Niedersächsisches Finanzgericht
Art des Dokuments: Beschluss
Datum: 27.02.2007
Aktenzeichen: 8 K 549/06

Schlagzeile:

Niedersächsisches Finanzgericht hält Neuregelung der Pendlerpauschale ab 2007 für verfassungswidrig

Schlagworte:

Betriebsausgaben, Entfernungspauschale, Fahrten zwischen Wohnung und Arbeitsstätte, Nettoprinzip, Pendlerpauschale, Steueränderungsgesetz 2007, Verfassungsmäßigkeit, Werbungskosten, Werkstorprinzip

Wichtig für:

Alle Steuerzahler

Kurzkommentar:

Das Niedersächsische Finanzgericht hält die Neuregelung der Entfernungspauschale (sog. Pendlerpauschale) in § 9 Abs. 2 EStG, nach der die Aufwendungen für Fahrten zwischen Wohnung und Arbeitsstätte ab 2007 nicht mehr als Werbungskosten qualifiziert werden, für verfassungswidrig. Es hat deshalb ein anhängiges Verfahren ausgesetzt und das Bundesverfassungsgericht (BVerfG) angerufen.

Hintergrund: Aufwendungen für Fahrten zwischen Wohnung und Arbeitsstätte sind seit 2007 nicht mehr als Werbungskosten bzw. Betriebsausgaben abzugsfähig (sog. "Werkstorprinzip"). Aufgrund einer Härtefallregelung sind entsprechende Kosten pauschal mit 0,30 EUR lediglich noch ab dem 21. Entfernungskilometer "wie" Werbungskosten bzw. Betriebsausgaben zu berücksichtigen.

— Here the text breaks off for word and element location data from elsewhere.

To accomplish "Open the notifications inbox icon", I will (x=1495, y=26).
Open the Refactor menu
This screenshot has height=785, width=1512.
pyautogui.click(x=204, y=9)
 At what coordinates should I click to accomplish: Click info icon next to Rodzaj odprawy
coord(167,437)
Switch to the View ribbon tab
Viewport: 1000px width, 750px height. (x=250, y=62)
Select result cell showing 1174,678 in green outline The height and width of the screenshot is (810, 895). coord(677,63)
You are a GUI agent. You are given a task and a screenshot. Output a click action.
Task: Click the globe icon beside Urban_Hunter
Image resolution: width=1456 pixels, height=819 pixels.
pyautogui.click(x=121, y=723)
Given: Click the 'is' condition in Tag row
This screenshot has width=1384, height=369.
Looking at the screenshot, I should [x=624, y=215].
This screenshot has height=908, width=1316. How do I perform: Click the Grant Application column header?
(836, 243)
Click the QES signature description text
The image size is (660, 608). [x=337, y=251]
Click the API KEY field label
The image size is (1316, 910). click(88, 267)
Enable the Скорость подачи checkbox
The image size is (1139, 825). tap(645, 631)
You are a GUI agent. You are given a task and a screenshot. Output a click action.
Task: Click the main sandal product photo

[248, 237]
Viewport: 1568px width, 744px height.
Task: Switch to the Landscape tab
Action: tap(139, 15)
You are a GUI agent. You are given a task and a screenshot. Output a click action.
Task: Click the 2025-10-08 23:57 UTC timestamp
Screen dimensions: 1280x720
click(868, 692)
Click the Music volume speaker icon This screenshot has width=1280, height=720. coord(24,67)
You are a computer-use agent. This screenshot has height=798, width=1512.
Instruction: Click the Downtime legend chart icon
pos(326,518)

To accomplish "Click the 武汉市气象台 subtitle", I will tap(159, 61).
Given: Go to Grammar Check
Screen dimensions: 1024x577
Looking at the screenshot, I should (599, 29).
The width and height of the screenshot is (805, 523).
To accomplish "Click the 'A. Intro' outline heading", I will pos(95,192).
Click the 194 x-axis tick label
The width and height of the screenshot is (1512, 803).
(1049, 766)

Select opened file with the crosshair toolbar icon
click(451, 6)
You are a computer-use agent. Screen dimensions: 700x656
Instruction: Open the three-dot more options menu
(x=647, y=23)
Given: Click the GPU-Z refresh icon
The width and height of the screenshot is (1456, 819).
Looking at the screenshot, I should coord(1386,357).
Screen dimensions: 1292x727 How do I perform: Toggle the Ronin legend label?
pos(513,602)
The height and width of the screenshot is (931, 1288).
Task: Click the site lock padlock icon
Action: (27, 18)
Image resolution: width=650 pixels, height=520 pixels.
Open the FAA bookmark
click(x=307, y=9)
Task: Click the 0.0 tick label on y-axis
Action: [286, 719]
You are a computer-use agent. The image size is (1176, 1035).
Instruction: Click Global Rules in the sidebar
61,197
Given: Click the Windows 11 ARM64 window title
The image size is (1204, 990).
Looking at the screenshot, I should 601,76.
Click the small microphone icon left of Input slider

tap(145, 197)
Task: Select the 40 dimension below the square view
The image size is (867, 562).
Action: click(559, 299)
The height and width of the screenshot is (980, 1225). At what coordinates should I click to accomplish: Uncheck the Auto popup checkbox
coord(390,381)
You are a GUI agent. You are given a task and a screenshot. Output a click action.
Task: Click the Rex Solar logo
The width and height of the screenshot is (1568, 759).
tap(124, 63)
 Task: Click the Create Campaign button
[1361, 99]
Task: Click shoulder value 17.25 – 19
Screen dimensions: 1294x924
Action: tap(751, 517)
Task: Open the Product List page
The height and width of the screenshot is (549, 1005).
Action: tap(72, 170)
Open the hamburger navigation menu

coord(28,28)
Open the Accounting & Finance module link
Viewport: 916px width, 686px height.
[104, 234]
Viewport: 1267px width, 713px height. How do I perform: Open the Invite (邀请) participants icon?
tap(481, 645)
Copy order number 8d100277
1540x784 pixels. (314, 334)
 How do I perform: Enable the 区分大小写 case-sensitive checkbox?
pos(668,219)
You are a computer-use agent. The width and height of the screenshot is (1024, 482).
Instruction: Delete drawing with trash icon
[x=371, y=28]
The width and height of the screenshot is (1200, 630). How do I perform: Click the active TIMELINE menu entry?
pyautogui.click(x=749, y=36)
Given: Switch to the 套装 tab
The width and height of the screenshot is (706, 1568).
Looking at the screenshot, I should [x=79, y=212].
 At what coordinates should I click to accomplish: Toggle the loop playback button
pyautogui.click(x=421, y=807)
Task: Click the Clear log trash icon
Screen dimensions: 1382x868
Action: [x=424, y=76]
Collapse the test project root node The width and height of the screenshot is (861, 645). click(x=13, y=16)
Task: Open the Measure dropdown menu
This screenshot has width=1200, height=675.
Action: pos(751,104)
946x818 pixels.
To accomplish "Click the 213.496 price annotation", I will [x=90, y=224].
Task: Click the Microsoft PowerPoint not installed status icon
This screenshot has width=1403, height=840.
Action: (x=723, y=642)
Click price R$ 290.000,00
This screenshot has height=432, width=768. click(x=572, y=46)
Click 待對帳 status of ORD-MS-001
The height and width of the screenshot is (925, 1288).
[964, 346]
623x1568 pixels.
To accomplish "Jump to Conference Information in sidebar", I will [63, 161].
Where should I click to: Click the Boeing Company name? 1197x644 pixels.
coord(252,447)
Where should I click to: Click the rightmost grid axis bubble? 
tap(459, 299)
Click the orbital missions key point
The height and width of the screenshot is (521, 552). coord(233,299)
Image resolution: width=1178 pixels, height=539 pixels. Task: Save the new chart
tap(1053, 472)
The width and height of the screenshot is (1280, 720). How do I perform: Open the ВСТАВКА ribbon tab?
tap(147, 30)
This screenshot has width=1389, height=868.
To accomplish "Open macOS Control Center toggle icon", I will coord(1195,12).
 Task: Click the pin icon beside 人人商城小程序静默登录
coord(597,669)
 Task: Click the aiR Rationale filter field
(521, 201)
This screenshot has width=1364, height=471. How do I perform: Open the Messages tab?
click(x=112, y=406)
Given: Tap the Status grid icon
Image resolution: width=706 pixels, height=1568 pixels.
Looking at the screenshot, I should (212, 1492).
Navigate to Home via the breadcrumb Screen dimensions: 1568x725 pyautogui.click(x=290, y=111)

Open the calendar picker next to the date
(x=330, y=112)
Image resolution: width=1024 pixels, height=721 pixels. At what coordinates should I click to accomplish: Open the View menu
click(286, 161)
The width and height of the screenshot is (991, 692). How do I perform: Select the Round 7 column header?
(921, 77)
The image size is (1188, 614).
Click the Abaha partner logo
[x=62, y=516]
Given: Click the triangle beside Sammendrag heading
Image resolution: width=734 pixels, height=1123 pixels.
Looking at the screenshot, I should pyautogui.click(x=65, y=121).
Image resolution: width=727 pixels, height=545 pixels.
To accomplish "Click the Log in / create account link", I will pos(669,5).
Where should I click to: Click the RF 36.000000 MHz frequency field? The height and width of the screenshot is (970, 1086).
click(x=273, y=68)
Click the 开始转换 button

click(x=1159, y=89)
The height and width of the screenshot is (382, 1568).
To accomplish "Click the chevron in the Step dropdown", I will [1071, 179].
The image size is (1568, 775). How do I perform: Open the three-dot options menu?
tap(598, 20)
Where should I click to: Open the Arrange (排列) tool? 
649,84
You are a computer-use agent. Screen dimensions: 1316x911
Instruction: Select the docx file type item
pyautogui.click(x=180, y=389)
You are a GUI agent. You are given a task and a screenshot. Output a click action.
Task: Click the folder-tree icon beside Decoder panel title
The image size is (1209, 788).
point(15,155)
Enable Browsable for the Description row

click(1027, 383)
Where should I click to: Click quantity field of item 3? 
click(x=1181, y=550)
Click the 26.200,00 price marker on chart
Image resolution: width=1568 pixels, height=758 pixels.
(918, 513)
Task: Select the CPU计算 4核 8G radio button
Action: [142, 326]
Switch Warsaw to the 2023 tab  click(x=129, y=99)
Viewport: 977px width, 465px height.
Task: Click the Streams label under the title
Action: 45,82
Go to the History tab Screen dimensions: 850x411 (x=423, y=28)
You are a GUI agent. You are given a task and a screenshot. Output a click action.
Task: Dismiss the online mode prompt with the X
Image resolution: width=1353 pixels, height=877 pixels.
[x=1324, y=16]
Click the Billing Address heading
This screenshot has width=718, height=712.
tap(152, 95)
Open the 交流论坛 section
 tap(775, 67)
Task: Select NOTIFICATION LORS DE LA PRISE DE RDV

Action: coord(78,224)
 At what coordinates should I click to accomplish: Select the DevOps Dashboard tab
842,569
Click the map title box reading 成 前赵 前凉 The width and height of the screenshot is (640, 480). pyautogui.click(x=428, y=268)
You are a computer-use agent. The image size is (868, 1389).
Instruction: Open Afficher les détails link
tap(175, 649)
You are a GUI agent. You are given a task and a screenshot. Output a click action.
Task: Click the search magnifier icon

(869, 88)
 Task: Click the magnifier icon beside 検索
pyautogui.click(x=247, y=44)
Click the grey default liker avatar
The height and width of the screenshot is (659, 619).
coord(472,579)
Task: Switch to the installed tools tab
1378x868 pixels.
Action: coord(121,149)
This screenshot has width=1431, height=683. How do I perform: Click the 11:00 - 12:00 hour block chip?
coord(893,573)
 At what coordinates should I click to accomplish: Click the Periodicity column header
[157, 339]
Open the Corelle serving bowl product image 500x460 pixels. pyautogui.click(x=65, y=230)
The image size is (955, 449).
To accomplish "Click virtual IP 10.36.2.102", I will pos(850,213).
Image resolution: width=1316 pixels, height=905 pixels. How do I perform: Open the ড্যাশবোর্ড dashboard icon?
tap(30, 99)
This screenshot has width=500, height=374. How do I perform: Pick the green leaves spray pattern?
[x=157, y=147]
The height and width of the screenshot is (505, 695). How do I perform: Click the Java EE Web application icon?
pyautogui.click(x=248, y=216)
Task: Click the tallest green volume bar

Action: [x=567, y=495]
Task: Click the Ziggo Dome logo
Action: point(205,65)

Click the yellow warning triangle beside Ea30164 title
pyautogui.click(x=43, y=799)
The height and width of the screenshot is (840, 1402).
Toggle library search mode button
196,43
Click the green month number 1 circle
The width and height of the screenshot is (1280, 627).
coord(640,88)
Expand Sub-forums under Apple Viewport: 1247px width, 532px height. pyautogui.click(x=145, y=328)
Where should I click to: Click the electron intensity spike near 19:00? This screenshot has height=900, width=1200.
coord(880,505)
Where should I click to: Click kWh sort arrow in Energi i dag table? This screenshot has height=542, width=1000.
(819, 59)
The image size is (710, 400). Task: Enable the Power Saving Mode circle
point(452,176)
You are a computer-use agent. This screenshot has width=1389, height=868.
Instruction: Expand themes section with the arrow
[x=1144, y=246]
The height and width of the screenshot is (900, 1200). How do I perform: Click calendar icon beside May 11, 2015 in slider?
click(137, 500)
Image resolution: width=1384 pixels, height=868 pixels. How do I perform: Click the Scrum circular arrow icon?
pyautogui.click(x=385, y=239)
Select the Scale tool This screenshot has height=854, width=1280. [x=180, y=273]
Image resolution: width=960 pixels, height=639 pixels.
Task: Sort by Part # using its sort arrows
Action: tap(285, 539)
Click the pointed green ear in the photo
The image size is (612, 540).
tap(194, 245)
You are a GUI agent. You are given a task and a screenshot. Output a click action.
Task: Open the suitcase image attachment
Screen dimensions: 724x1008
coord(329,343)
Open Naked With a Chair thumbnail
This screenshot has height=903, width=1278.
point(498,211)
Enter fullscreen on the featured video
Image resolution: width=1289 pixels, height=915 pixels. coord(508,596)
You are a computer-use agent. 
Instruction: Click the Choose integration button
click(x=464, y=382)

Im Streitfall erzielten die Kläger (Ehegatten) Einkünfte aus nichtselbstständiger Tätigkeit. Für ihre Aufwendungen für Fahrten zur Arbeitsstätte - vom gemeinsamen Wohnort 41 km (Ehemann) bzw. 54 km (Ehefrau) entfernt - beantragen sie jeweils die Eintragung eines Freibetrages auf der Lohnsteuerkarte für das Jahr 2007 unter Berücksichtigung der vollständigen Entfernung. Das beklagte Finanzamt gewährte den Freibetrag in Anwendung der Neuregelung in § 9 Abs. 2 EStG jedoch lediglich unter Berücksichtigung der Fahrten ab dem 21. Entfernungskilometer.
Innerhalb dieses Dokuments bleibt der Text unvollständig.